Dosen Fakultas Ekonomika dan Bisnis (FEB) Universitas Gadjah Mada, Akhmad Akbar Susamto, S.E., M.Phil., Ph.D., mengingatkan pemerintah terkait dampak makro ekonomi yang ditimbulkan dengan kebijakan pemangkasan anggaran. Pasalnya pemotongan anggaran, terutama jika dilakukan di sektor-sektor produktif seperti infrastruktur pokok, pendidikan, dan kesehatan, yang dapat menghambat pertumbuhan ekonomi dalam jangka panjang. “Sektor-sektor ini memiliki efek multiplikatif yang signifikan terhadap perekonomian. Jika pemotongan anggaran tidak dilakukan secara selektif, maka dapat berdampak negatif pada investasi publik, penciptaan lapangan kerja, dan produktivitas tenaga kerja,” kata Akbar, Rabu (5/2).
Selain memberi dampak terhadap pertumbuhan ekonomi, stabilitas sosial dan kesejahteraan masyarakat juga dirasakan.

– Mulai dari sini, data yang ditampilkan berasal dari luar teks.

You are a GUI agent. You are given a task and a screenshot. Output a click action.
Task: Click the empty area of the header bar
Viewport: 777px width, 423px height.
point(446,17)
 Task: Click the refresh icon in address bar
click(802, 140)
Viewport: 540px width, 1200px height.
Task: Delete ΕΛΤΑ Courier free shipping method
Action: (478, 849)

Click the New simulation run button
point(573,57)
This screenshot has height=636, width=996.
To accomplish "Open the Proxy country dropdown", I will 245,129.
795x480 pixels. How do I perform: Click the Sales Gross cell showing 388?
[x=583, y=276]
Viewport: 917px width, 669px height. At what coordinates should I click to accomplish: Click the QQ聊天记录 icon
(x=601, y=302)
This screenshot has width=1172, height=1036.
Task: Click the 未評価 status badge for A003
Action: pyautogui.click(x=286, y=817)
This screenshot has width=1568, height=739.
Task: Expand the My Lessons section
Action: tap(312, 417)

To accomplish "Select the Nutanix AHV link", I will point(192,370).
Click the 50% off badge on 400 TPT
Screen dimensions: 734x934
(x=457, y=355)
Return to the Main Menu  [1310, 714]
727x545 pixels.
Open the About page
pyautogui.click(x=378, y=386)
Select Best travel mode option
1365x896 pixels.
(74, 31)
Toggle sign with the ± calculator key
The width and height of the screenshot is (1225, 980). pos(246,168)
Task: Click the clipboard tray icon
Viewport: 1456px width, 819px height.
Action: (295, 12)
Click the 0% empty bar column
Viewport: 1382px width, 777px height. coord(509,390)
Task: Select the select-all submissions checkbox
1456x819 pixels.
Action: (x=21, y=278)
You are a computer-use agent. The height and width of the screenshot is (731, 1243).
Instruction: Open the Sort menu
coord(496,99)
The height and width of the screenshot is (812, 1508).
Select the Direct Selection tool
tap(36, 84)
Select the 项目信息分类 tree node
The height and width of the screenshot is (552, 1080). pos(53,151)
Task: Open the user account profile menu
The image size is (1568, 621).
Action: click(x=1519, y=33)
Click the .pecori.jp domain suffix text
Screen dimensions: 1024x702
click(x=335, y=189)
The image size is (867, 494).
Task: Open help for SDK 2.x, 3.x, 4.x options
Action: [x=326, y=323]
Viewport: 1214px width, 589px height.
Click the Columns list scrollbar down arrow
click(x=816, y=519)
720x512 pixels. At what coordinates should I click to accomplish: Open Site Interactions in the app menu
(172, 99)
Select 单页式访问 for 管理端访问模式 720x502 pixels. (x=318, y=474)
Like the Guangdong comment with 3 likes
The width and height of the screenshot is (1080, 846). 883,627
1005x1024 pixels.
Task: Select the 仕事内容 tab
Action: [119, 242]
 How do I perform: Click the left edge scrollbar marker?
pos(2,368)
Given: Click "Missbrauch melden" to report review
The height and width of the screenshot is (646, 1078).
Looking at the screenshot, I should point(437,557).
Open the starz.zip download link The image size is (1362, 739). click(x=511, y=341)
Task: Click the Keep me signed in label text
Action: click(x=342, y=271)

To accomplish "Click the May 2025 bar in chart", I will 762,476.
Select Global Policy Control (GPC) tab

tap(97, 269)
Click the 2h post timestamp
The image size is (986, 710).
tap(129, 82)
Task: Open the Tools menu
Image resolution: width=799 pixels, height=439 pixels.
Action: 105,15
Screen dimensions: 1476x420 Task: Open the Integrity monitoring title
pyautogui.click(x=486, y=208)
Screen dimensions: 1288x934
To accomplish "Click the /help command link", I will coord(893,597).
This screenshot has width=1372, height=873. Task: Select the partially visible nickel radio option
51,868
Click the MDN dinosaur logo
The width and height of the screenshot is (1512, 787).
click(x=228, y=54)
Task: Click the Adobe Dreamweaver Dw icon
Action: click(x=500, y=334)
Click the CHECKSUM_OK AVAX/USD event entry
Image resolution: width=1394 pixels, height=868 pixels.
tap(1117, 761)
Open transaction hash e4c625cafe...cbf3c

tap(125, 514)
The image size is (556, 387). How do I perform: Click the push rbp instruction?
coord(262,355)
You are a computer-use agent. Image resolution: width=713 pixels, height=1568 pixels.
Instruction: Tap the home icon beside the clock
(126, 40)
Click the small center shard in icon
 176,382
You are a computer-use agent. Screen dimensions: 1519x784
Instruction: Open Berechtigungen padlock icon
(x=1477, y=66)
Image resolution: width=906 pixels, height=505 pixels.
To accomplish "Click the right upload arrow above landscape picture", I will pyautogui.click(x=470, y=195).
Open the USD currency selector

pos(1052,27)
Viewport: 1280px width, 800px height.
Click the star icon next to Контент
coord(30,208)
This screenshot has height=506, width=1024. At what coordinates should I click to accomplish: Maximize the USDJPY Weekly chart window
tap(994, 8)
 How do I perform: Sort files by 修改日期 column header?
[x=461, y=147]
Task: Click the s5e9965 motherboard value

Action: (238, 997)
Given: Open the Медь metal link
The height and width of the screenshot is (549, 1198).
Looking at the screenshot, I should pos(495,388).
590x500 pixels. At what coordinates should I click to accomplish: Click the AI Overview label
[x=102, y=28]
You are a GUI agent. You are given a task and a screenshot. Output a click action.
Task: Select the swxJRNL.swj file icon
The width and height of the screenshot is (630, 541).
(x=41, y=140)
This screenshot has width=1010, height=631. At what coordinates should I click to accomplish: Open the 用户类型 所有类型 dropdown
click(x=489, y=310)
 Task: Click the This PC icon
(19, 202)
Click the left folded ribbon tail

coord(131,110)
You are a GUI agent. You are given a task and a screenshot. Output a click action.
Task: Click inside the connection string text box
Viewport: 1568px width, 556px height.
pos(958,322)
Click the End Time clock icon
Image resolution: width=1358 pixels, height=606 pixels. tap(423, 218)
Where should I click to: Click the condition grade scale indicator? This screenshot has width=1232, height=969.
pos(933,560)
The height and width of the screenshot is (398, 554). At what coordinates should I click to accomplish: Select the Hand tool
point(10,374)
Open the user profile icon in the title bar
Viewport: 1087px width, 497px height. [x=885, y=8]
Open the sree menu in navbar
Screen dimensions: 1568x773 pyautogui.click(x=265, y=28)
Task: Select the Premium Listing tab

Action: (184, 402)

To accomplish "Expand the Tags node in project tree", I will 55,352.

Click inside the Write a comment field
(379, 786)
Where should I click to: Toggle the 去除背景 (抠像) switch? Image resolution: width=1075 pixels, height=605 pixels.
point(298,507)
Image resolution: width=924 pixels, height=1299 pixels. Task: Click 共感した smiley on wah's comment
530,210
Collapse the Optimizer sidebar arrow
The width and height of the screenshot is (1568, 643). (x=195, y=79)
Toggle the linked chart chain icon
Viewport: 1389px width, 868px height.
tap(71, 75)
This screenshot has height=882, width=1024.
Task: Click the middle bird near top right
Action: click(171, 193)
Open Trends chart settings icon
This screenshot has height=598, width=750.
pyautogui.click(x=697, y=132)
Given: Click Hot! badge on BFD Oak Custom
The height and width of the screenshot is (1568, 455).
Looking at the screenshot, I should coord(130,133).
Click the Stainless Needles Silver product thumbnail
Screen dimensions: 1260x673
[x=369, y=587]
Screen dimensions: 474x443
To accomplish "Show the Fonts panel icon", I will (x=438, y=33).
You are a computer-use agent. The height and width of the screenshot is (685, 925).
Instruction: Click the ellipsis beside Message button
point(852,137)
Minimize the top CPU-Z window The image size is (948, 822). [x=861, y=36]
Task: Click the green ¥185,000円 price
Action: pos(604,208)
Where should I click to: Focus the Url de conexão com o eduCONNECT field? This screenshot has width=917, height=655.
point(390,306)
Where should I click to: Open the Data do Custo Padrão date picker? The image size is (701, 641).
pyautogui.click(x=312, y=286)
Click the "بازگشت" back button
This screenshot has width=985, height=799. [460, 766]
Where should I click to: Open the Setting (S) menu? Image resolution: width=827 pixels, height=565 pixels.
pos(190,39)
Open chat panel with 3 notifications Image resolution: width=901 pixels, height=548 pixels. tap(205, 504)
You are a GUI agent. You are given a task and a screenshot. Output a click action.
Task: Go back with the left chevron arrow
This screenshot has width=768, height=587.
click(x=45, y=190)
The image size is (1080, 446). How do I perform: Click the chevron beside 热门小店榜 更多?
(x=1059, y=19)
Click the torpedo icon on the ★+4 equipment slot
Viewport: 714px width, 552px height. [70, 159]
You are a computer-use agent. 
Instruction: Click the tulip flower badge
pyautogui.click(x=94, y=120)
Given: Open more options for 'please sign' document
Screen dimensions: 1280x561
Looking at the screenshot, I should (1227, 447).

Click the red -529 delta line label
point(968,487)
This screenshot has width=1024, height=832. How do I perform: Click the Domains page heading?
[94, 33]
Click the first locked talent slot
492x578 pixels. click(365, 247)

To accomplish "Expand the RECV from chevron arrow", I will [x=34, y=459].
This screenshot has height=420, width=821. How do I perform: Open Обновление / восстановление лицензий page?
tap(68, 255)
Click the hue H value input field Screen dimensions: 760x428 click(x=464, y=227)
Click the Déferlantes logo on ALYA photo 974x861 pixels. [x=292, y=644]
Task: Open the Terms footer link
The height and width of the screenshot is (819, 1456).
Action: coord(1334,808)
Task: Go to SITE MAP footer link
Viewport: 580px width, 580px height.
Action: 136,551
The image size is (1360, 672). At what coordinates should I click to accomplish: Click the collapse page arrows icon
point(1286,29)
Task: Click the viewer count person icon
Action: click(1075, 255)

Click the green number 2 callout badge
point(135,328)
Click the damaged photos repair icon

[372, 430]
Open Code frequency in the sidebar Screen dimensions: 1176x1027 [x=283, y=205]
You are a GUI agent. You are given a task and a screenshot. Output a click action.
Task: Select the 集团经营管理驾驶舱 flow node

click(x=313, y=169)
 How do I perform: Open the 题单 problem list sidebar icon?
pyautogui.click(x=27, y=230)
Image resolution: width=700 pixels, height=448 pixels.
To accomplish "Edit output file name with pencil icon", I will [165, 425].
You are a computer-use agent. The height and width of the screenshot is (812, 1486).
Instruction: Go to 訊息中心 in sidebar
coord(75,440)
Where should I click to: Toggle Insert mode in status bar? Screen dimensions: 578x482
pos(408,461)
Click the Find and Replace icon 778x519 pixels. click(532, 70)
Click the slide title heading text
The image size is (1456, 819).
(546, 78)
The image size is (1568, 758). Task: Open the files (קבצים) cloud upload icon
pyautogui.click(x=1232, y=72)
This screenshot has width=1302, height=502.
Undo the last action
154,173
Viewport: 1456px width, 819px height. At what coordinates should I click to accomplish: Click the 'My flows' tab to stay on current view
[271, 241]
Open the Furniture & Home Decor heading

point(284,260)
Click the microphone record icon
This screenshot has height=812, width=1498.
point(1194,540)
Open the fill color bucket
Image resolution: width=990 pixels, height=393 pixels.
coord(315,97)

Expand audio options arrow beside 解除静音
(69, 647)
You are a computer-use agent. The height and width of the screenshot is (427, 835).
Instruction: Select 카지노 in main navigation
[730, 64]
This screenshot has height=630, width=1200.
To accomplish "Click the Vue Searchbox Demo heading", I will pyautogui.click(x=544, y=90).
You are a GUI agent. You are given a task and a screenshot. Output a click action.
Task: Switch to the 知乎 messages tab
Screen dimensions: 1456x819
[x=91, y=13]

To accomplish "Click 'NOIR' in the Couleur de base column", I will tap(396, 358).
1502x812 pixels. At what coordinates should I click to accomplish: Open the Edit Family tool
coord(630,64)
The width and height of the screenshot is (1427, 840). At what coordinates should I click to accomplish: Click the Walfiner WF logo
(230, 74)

Program-program sosial yang berkaitan dengan perlindungan sosial, subsidi, atau bantuan bagi kelompok rentan sebaiknya tidak menjadi target utama pemangkasan anggaran. “Jika pemotongan anggaran terlalu agresif di sektor ini, maka daya beli masyarakat dapat menurun, yang pada akhirnya mengurangi konsumsi domestik dan memperlambat pemulihan ekonomi,” tuturnya.
Dikatakan Akbar, resiko jika terjadi perlambatan pemulihan ekonomi, maka keberlanjutan kebijakan fiskal sangat mempengaruhi persepsi investor untuk berinvestasi di Indonesia. Oleh karena itu, pemotongan anggaran harus disertai dengan strategi yang jelas dalam menjaga stabilitas ekonomi. “Jangan sampai menimbulkan ketidakpastian di kalangan dunia usaha. Karenanya, investor dan sektor swasta perlu mendapatkan sinyal bahwa pemerintah tetap berkomitmen pada kebijakan yang mendukung pertumbuhan ekonomi,” ujarnya.
Akbar sepakat pemotongan anggaran yang dilakukan pemerintahan Prabowo-Gibran sekarang ini memang suatu urgensi yang saat ini harus dilakukan dalam menjaga stabilitas ekonomi. Apalagi pemotongan anggaran dalam konteks efisiensi fiskal merupakan kebijakan yang dapat dipahami, terutama dalam kondisi fiskal yang kurang sehat akibat defisit anggaran yang besar dan meningkatnya kebutuhan pembiayaan untuk program prioritas seperti program MBG dan menghindari tekanan berlebih pada utang pemerintah.
Meski demikian, Akbar mengingatkan agar kebijakan ini harus dilakukan secara cermat dan teliti agar tidak menurunkan kapasitas ekonomi nasional dalam jangka panjang. “Yang lebih penting adalah memastikan bahwa setiap rupiah anggaran yang tersedia digunakan dengan optimal untuk mendorong pertumbuhan ekonomi yang inklusif dan berkelanjutan”, terangnya.